Indexed repository data is the basis for many of Verity’s information-management features, including text search, parametric selection, topic sets, and knowledge trees.

Verity Gateways

Verity applications access repositories through gateways, driver modules that provide interfaces to specific repository types. Gateways unify your business information by making it all available for indexing and retrieval, regardless of where and how it is stored.

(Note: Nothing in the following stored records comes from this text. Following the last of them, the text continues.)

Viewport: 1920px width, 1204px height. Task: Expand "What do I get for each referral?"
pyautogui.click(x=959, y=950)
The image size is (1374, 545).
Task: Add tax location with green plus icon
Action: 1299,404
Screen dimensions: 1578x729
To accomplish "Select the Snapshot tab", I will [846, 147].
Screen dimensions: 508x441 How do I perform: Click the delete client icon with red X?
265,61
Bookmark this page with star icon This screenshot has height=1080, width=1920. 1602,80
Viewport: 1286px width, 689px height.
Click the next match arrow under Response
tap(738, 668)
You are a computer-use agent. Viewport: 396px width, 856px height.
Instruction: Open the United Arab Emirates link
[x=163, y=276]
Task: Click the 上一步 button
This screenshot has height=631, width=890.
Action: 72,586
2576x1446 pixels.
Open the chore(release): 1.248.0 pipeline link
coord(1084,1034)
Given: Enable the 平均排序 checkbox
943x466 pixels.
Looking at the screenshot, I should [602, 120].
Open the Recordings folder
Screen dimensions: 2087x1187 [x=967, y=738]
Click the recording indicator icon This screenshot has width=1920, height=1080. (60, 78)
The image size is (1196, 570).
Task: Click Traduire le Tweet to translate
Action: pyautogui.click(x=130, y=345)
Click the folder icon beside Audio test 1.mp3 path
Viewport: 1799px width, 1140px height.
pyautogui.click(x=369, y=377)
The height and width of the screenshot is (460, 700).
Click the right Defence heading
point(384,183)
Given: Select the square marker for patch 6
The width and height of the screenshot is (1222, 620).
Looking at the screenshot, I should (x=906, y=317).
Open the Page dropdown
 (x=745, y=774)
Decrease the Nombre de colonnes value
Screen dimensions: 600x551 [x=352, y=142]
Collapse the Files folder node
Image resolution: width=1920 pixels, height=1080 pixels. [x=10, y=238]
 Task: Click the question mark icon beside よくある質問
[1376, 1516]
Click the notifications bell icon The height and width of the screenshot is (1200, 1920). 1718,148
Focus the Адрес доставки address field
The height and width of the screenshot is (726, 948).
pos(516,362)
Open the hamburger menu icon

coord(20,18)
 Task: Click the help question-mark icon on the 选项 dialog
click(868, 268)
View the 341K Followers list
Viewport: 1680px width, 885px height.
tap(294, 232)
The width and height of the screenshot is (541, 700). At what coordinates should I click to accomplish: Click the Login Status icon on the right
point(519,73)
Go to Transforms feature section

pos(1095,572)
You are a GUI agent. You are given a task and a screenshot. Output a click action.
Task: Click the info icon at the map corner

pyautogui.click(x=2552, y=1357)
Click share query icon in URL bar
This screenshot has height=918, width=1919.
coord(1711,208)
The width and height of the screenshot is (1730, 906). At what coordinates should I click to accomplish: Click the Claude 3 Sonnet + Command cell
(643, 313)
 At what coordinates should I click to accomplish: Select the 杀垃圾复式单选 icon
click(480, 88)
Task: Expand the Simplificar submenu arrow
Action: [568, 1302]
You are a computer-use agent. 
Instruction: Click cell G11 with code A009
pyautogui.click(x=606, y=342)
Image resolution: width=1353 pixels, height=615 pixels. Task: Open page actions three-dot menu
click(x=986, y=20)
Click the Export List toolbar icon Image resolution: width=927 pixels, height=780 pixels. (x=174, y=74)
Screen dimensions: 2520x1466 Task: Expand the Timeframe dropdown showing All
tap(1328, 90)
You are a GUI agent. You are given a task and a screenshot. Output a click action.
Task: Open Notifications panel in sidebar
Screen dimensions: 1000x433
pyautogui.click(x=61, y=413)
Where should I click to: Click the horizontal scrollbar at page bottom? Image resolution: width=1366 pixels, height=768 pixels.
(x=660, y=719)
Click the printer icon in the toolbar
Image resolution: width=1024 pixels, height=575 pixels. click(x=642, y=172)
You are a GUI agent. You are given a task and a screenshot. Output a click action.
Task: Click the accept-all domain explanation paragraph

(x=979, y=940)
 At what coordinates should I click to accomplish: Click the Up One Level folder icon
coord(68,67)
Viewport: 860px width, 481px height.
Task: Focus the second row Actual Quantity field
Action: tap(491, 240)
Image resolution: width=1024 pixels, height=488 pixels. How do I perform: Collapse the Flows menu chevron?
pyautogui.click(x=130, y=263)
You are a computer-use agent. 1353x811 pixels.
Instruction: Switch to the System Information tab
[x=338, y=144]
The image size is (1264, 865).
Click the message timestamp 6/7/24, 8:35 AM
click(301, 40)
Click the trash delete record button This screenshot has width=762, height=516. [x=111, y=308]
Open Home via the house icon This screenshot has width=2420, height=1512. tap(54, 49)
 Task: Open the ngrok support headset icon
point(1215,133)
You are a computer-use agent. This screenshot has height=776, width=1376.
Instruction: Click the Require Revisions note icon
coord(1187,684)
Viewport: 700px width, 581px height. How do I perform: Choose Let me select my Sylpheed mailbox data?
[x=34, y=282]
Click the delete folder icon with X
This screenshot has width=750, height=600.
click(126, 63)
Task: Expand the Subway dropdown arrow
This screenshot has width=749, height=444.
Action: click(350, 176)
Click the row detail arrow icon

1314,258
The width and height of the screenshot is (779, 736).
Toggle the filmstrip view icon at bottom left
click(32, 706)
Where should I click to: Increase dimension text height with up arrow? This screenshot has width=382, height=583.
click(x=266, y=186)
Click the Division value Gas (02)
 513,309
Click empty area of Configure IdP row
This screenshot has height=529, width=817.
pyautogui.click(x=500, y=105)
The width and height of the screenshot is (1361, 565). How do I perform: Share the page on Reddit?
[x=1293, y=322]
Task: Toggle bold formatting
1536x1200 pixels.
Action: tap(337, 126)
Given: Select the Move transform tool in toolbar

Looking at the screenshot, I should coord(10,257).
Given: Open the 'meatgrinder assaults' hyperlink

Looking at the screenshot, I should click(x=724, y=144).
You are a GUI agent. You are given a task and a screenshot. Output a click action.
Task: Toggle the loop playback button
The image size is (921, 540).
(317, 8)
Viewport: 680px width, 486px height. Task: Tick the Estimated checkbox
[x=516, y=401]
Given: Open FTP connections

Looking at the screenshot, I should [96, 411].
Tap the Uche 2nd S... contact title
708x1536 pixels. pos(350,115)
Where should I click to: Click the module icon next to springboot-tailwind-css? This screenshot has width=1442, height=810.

The gateways supplied by Verity with the K2 product include the following:

Verity ODBC Gateway. Provides access to ODBC-compliant databases. The gateway can combine data from any number of databases and tables, such as help desk, sales tracking, or marketing information, so users can view it alongside other enterprise information resources.

 

Verity Lotus Notes Gateway. Provides connectivity to Lotus Notes repositories. The gateway allows remote or local access, supports encrypted secure Internet passwords, and permits users to search and retrieve information in all views, as well as attachments, OLE objects and encrypted fields.

 

Verity Documentum Gateway. Provides connectivity to the Documentum eContent Server. The gateway allows users to search and retrieve Documentum content, metadata, and repository-managed properties. It supports hierarchies and relationships such as simple and virtual documents and handles annotations.

 

Verity Exchange Gateway. Provides secure access to documents in Microsoft Exchange public folders through an Exchange MAPI client. The gateway allows authorized users to search and retrieve information in e-mail attachments and public folders.

 

Verity HTTP Gateway. Provides simultaneous accesses to information on multiple Internet and intranet Web sites. The gateway allows exploration of all CGI-compliant Web servers. It supports proxy and firewall authentication, HTTPS/SSL and various login methods.

 

Verity File System Gateway. Provides access to information on UNIX and Microsoft NTFS file systems. It supports local access, as well as remote mounted, mapped, or UNC access.

 

 

   
  Note   Additional types of gateways may be available through Verity Professional Services.
   

 

If your business stores information in repositories other than those described here, Verity offers the Gateway Development Kit (GDK), which includes a set of APIs for writing customized gateways for unique repositories. These APIs allow you to build new gateways or modify existing gateways to accommodate your specific features. See the Verity Gateway Developer’s Kit Programming Reference for more information.

Verity Document Filters

Accessing a file in a repository is only the first step toward indexing its information. Repositories store documents in hundreds of native file formats. Therefore, Verity also supplies document filters, driver modules that can detect, open, and extract the text from files in hundreds of the most popular file types, including

Word processing files, such as Microsoft Word, Lotus Word Pro and Corel WordPerfect

 

Spreadsheet documents, such as Lotus 1-2-3, Corel QuattroPro and Microsoft Excel

 

Presentation files, such as Corel Presentations, Microsoft PowerPoint, and Lotus Freelance

 

Adobe Acrobat PDF

 

HTML and XML

 

Entity-extraction filter

 

Document filters not only extract the textual content of documents for indexing, they can also extract field information, such as the title or author of a text document. (Field information from a file is indexed separately from its text content.) The entity extraction filter goes even farther; it extracts entities (such as names or addresses) from a document’s regular body text and saves them in collection fields.